------ DOCUMENT SECTION ------

In the present study we detected that InD VD was significantly decreased and superior PPRNFL was found to be significantly higher in the patient group. In a recently published case series, seven out of eight patients recovered from COVID-19 demonstrated an increase in PPRNFL thickness compared to their own available previous examinations. The only patient with decreased PPRNFL thickness had glaucoma.  Abrishami et al reported no significant difference in COVID-19 recovered patients at least a two week recovery period.  The measurements of the patient groups were taken at least 2 weeks after the recovery and it was not stated how long after the symptoms started or the PCR was positive, the measurements were taken. The fact that the patient group could not be analyzed within the same period may have affected the result. In this study İnD VD was significantly lower in the patient group. We think that the presence of microthrombus or endothelitis in microvascular structures that contribute to optic disc nutrition, similar to diseases such as glaucoma, optic neuropathy affecting the optic disc, cause this result.
The control group was consisting age and gender matched individuals. Ingrid Arevalo-Rodriguez et al reported the need for repeated testing in patients with suspicion of being infected because up to 54% of COVID-19 patients may have an initial negative RT-PCR result. They analysed information from 34 studies collecting information from 12,057 patients confirmed to have SARS-CoV-2 infection and 1060 cases with RT-PCR negative findings in their initial assessment. False-negative rates ranged from 0.018 to 0.58. Considering the possibility of including the participants that have unknowingly recovered from COVID-19 asymptomatically, without having PCR, or the recovered cases, who were not accepted as COVID-19 according to false negative PCR results although they showed symptoms and tested, we analaysed the data obtained before december 2019, the begining of pandemic COVID-19, as control group .As the superiority of our study, the patient group consists of individuals who are homogeneous, with similar periodic intervals in terms of disease onset and recovery time. The control group consists of healthy participants who are known to have not actually encountered the COVID- 19.
Limitations of our study; the small sample and the short and long-term measurements of the patients have not been compared.
In conclusion; In the present study, we evaluate COVID- 19 patients with OCT and OCT A. Microvascular changes occure in both the macula and optic disc. Also it seems that this vascular changes continue overtime. Large-scale studies are needed to guide the long-term follow-up of these patients.

------ RECORD EXTRACTS ------

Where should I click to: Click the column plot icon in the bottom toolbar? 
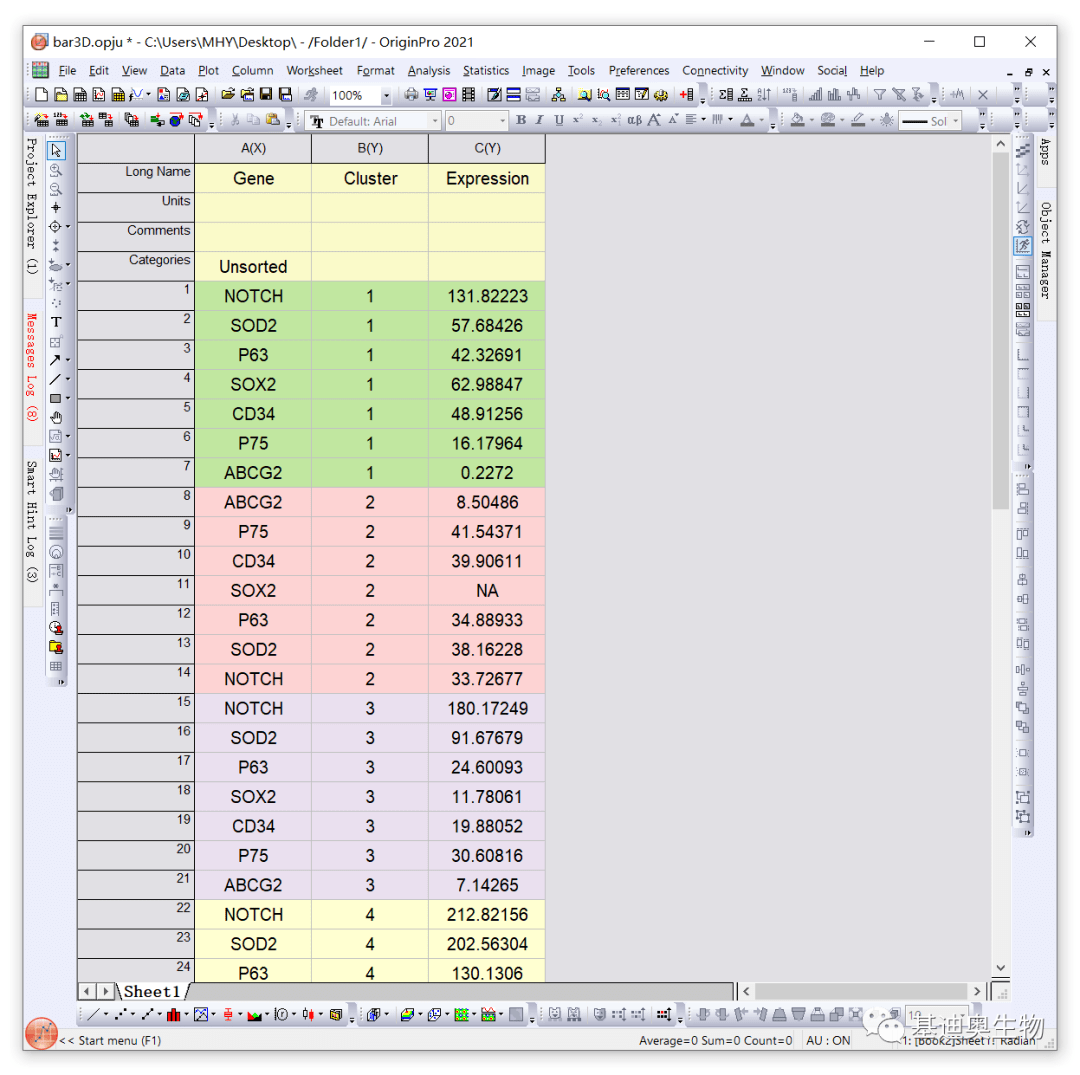point(174,1014)
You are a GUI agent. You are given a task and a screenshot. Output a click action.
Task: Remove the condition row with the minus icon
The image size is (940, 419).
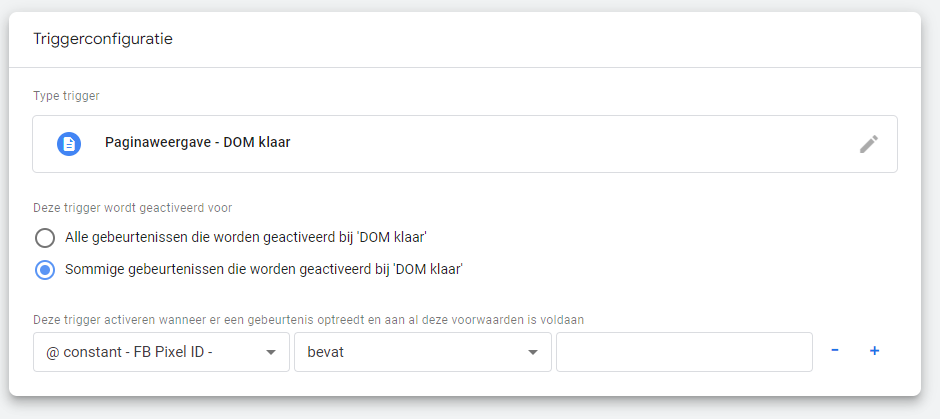[835, 351]
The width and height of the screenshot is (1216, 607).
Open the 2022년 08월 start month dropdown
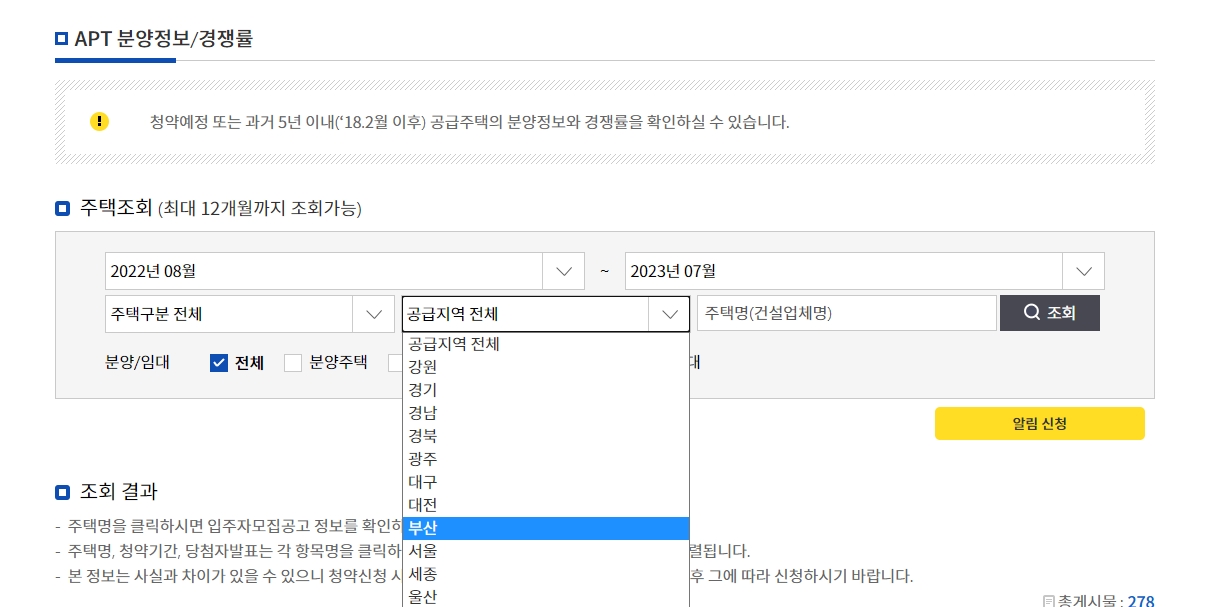pos(563,270)
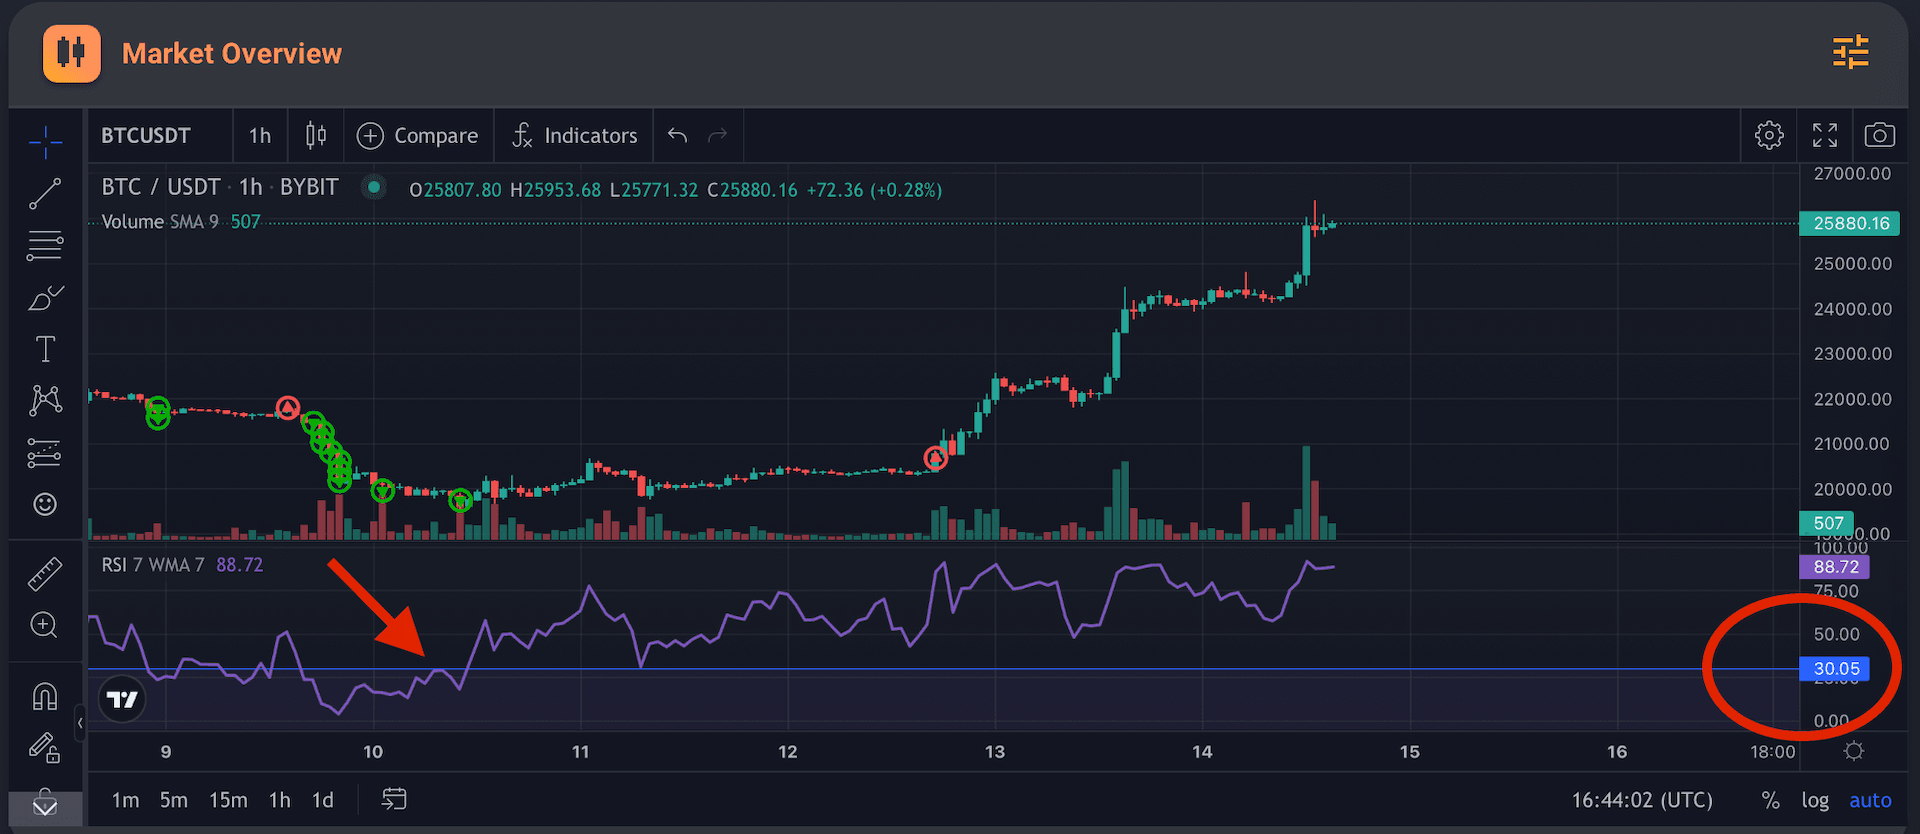Viewport: 1920px width, 834px height.
Task: Toggle log scale on price axis
Action: [1815, 800]
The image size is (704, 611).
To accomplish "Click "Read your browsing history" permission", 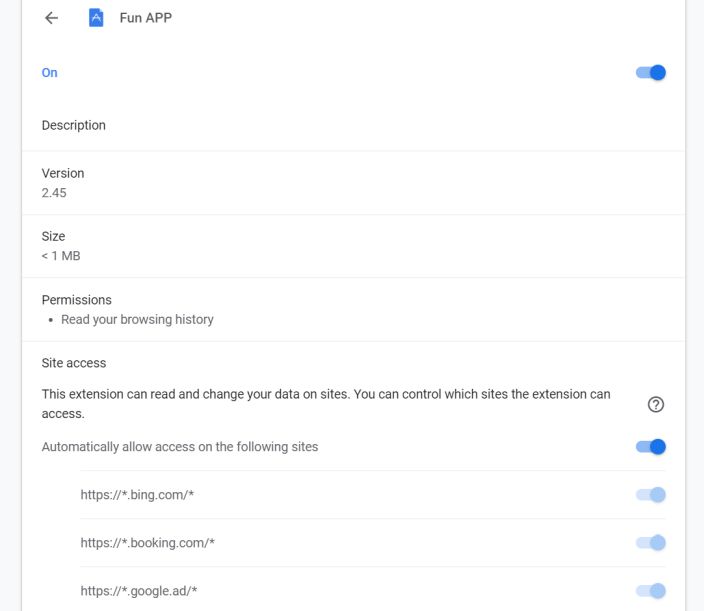I will [x=137, y=320].
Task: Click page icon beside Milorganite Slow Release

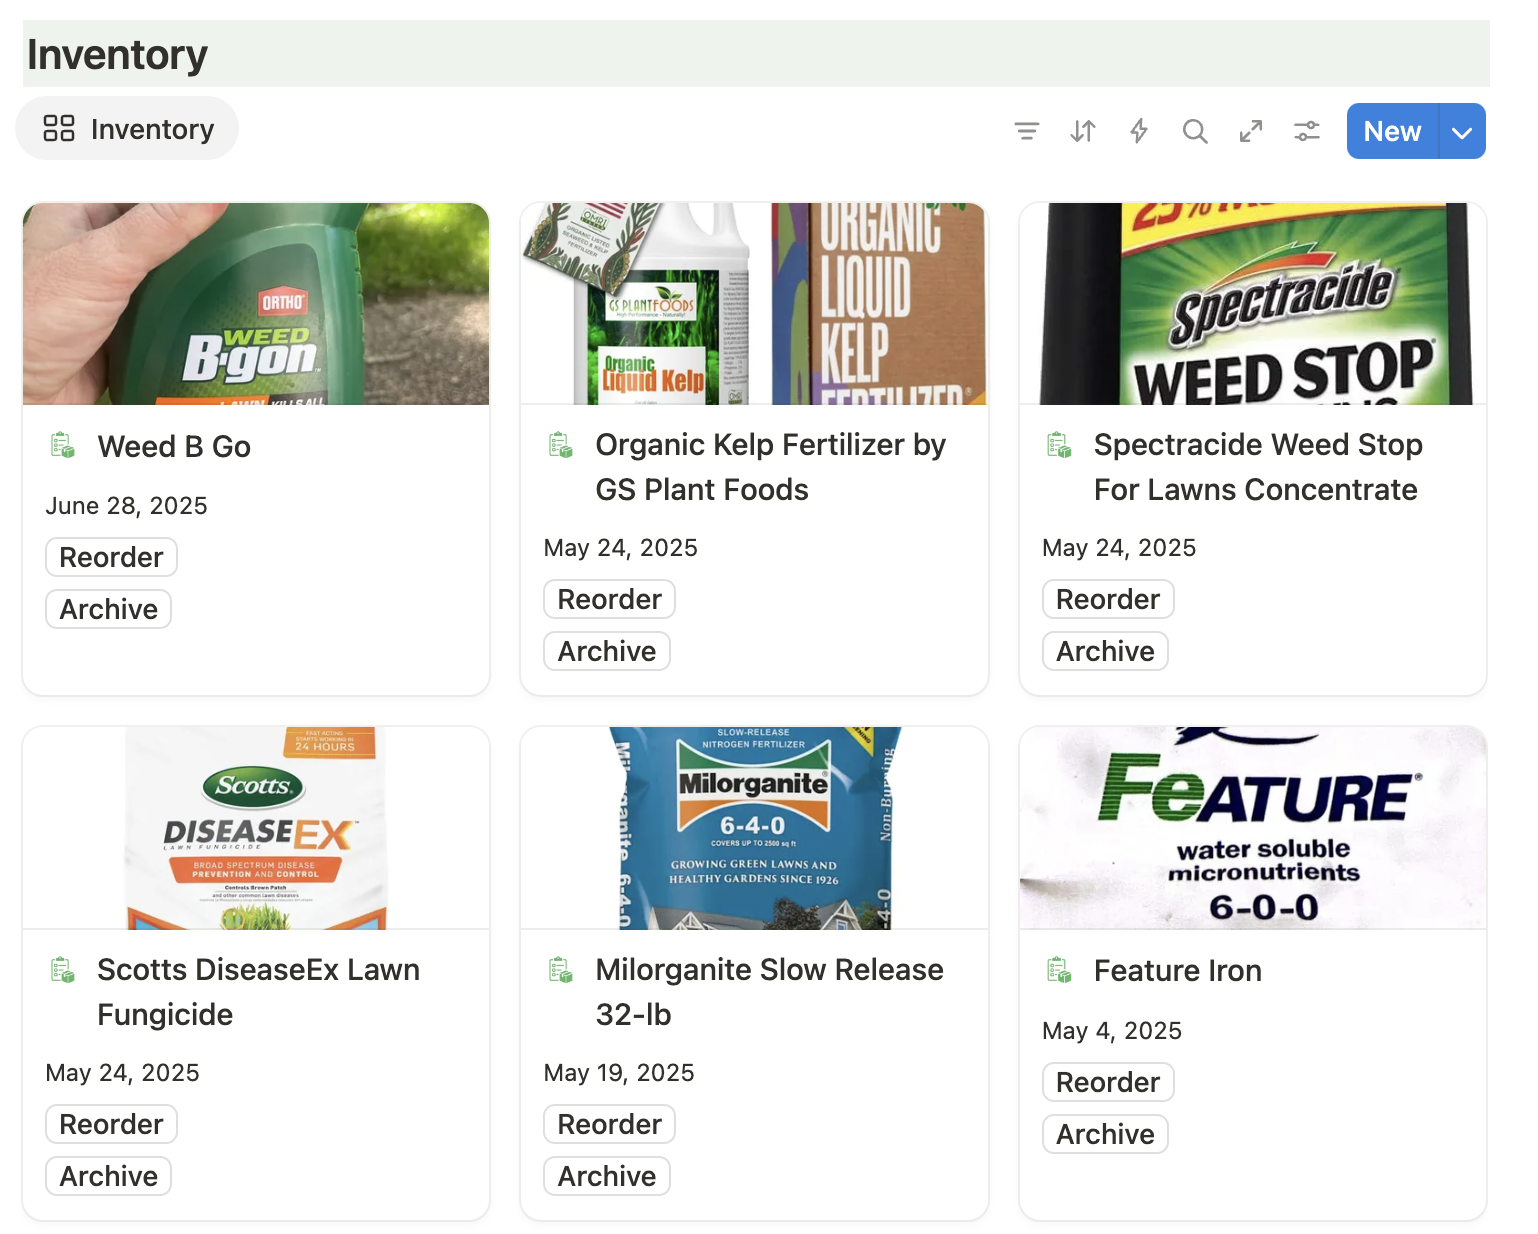Action: pos(561,970)
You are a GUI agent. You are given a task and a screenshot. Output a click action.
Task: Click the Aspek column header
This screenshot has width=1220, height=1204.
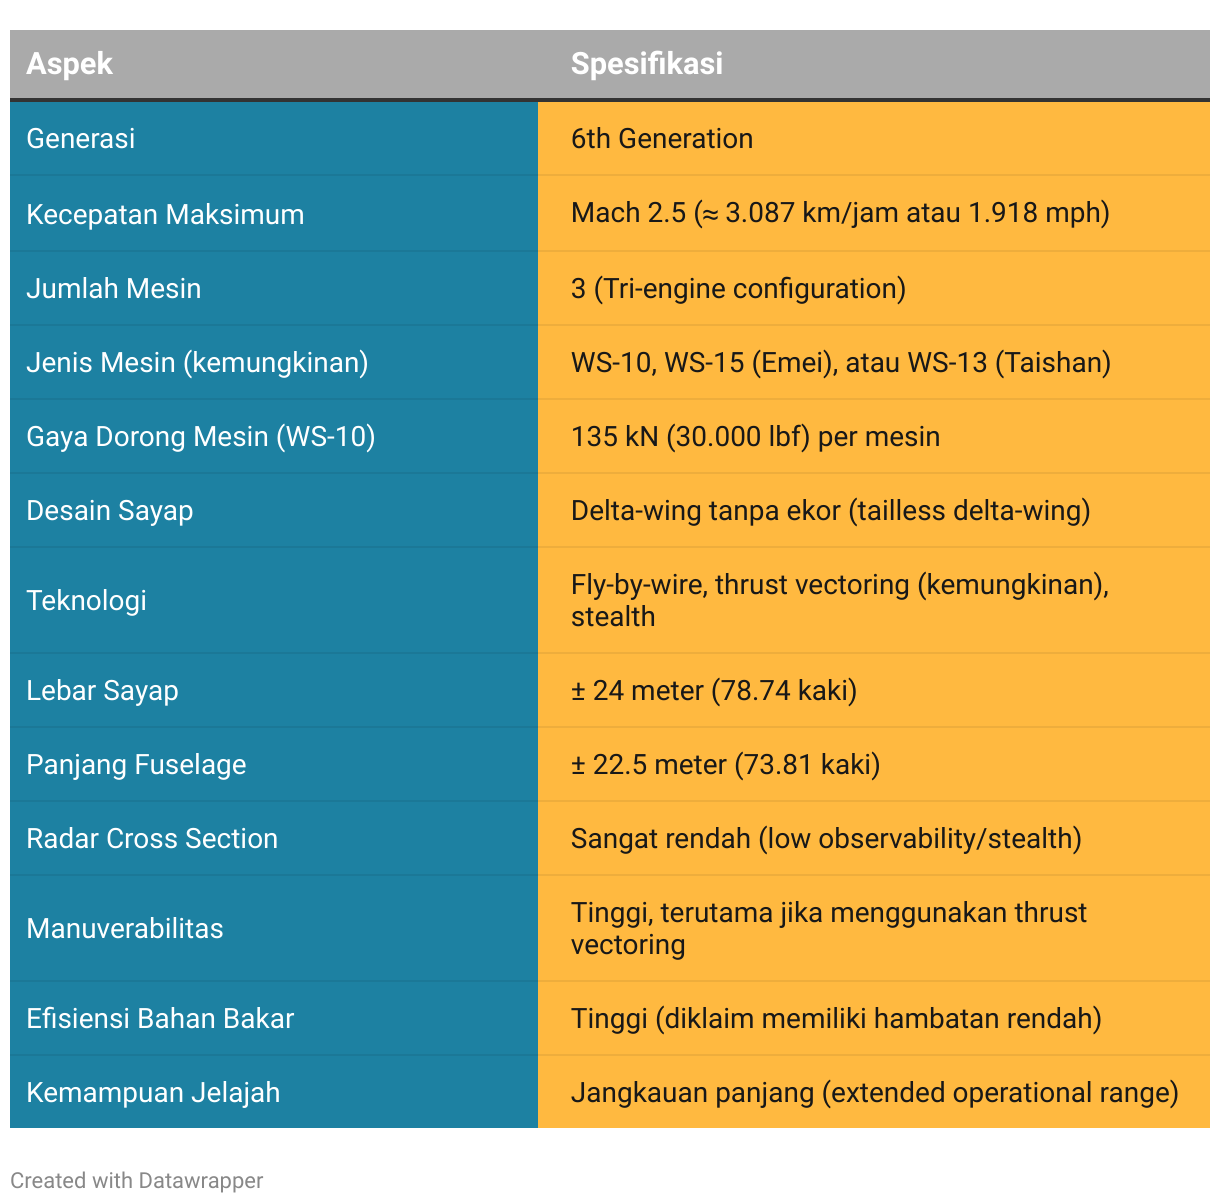point(69,64)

------

According to the COVID-19 eye study discussion, what range did the false-negative rates fall in? Use only the text to answer, not the lines.

# RESPONSE BELOW
From 0.018 to 0.58.